Colorectal cancer remains one of the most preventable yet persistently lethal malignancies worldwide — largely because current screening tools fail at the intersection of sensitivity and patient compliance. The gap between what colonoscopy can theoretically catch and what it actually catches in practice is enormous, and closing that gap could meaningfully shift survival statistics for millions of adults each year.
This review in Clinica Chimica Acta maps the current frontier of non-invasive detection strategies, focusing on liquid biopsy platforms that analyze circulating tumor DNA (ctDNA) and microRNAs (miRNAs) in peripheral blood.

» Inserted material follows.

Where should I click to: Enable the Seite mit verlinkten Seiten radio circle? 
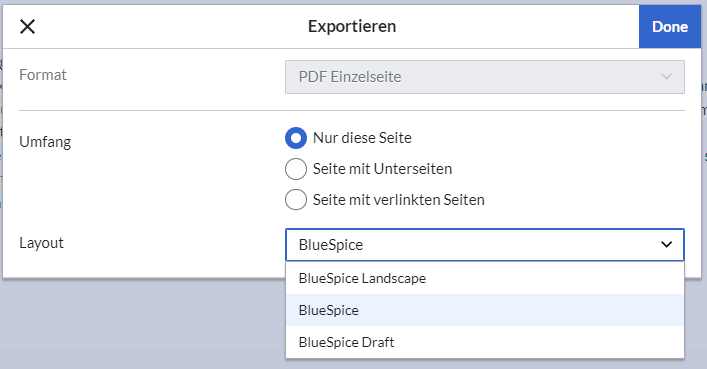296,199
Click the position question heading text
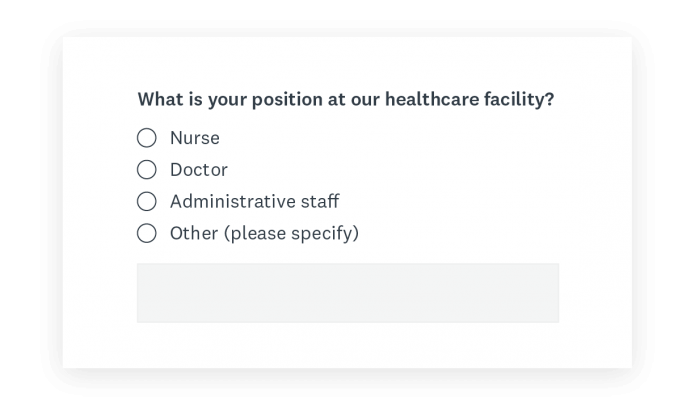The height and width of the screenshot is (400, 695). point(346,100)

Beyond these, the authors catalog emerging signal sources across six molecular dimensions: genomic mutations, epigenomic methylation patterns, gut microbiome compositional shifts, metabolomic signatures, and proteomic profiles. Each layer adds discriminating power, particularly in distinguishing early-stage lesions from benign colorectal conditions — a precision challenge that single-marker assays have historically failed to meet.
The broader significance here lies in convergence. No single biomarker class reviewed has yet achieved standalone clinical-grade sensitivity for stage I-II CRC detection, but multi-omics panel strategies are closing that gap faster than any prior generation of tools. Methylation-based liquid biopsies, such as the approach underlying FDA-cleared blood tests already entering clinical practice, represent the most translationally mature branch of this work. MiRNA panels, by contrast, remain largely in validation phases across heterogeneous cohorts. A critical limitation of the current landscape — acknowledged implicitly by the review's breadth — is that most studies are observational, single-cohort, and lack longitudinal follow-up sufficient to assess lead-time bias. For health-conscious adults, the practical takeaway is forward-looking: within five years, routine blood-based CRC screening panels incorporating at least ctDNA and epigenomic methylation markers appear credible. This review is best read as an evidence map for what's coming, not yet what's here.